Alles wird teurer, von Tag zu Tag, Woche zu Woche. Das Trinkwasser, die Bananen, der Kaffee, die Gerichte auf der Speisekarte von Sukunda ...   

Nur mein Joghurtmann, der eigentlich ein Milchmann ist, verkauft open dahi nach wie vor zum selben Preis, seit ich bei ihm kaufe. 

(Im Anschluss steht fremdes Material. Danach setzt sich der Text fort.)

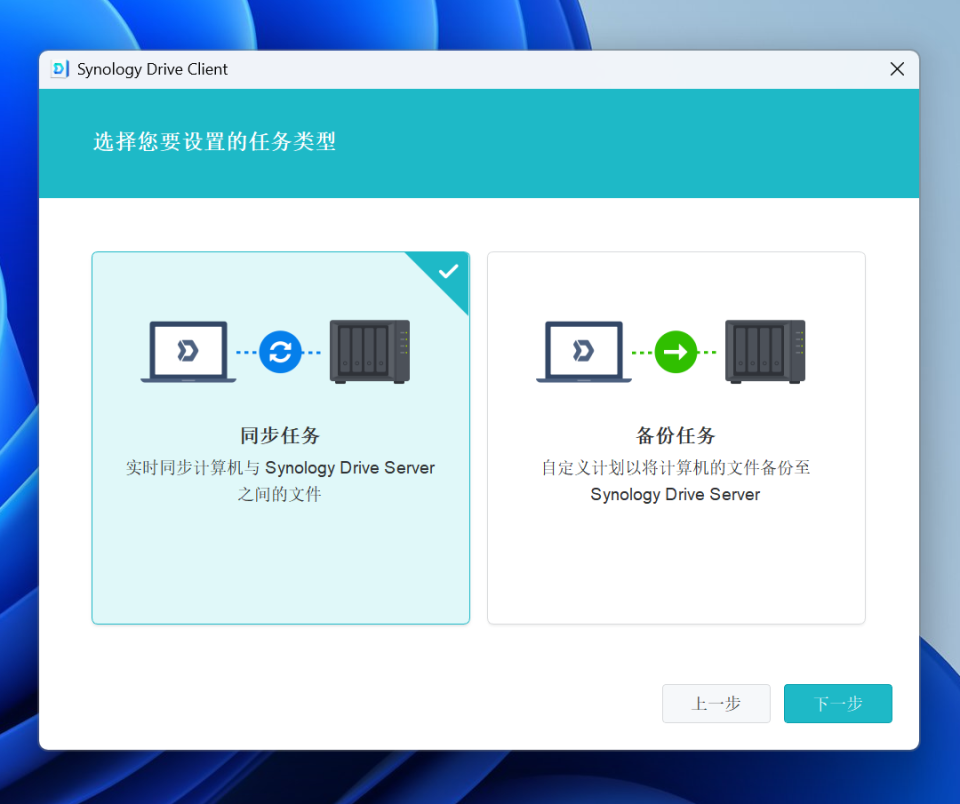Click the green right-arrow backup icon
Image resolution: width=960 pixels, height=804 pixels.
[x=675, y=352]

Die neue Regierung ist noch keinen  Monat im Amt. Der Arbeitsminister wurde wegen Vetternwirtschaft letzte Woche entlassen, ohne großes Brimborium. Seine Kollegin im Gesundheitsministerium verwarnt. Weil sie die Vetternwirtschaft nicht verhindert bzw zugelassen hat. Still und leise. Lauter geht es zu und her rund um den Innenminister, der in der ersten Nacht seiner Amtszeit seinen Vorgänger sowie den Ex-PM verhaften ließ. Er schreite zügig zur Arbeit, verkündete er in den sozialen Medien und postete dazu ein Foto von sich, schlafend auf dem Sofa im Büro. Nun liegen seine Besitzverhältnisse offen und werfen Fragen auf. Er beantwortet sie ua mit selbstgeschaffenen bonmots. Es sei keine Sünde, arm geboren zu werden, aber eine Sünde arm zu sterben. Seinen Reichtum habe er vor Antritt seines politischen Amtes "angehäuft". Durch kluge Investitionen. Er werde aus seinen Fehlern lernen. Die Kritiker entgegnen zu recht, dass das Innenministerium kein Ort für learning by doing sei. Nun will er studieren. Rechtswissenschaften. Denn, auch das sagt er sozusagen vor laufender Kamera, er habe gedacht, er sei der mächtigste Mann im Staat. Und müsse nun begreifen, dass die Justiz über ihm stehe. 

Auch die Plastiktüten werden aus dem Alltag und der Umwelt verschwinden. Denn es fehlen die Rohstoffe zur Produktion derselben. Wie die Nepalis demnächst ihre tägliche Milch kaufen, werden wir sehen.